Por Redação Arcoverde Agora
Estatais federais alcançam lucro de R$ 169,4 bilhões em 2025, impulsionadas pela Petrobras

O Governo Federal divulgou nesta quinta-feira (2) o balanço financeiro consolidado das 44 empresas públicas e sociedades de economia mista sob controle da União, revelando um lucro líquido total de R$ 169,4 bilhões referente ao exercício de 2025. O montante representa uma recuperação expressiva de 45,4% em relação ao desempenho observado no ano de 2024, quando as estatais somaram R$ 116,5 bilhões em ganhos.

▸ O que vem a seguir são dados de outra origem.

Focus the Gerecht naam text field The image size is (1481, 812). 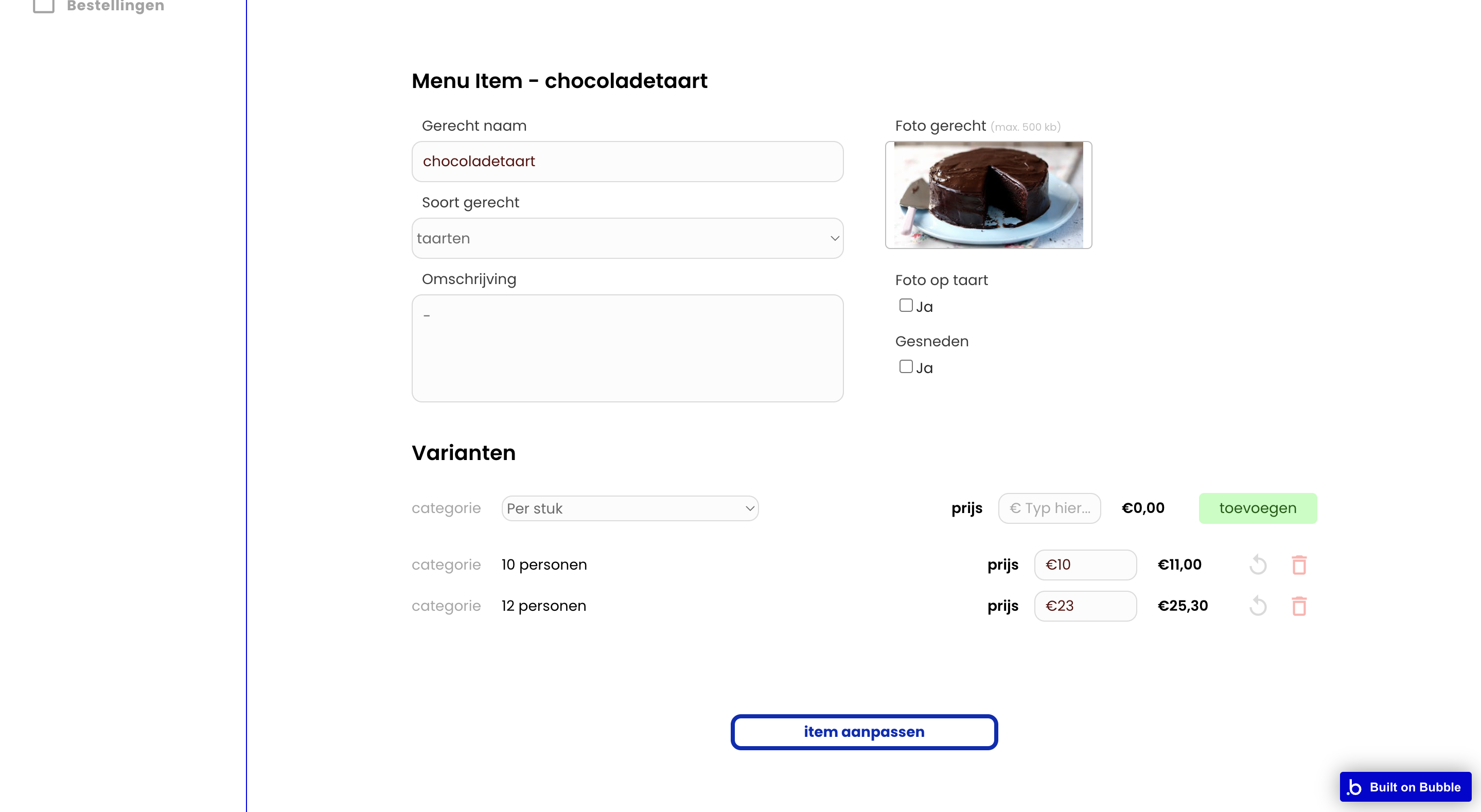point(627,162)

O desempenho positivo foi fortemente concentrado em três gigantes do setor público. A Petrobras manteve sua posição de protagonista, sendo responsável por R$ 110,6 bilhões do resultado, o que equivale a aproximadamente 65% de todo o lucro das empresas estatais. O pódio de rentabilidade foi completado pelo Banco Nacional de Desenvolvimento Econômico e Social (BNDES), que registrou R$ 25,6 bilhões, e pelo Banco do Brasil, com lucro de R$ 17,8 bilhões. Somadas, estas três instituições foram responsáveis por 90,9% do volume total de lucros reportados pelo Ministério da Gestão.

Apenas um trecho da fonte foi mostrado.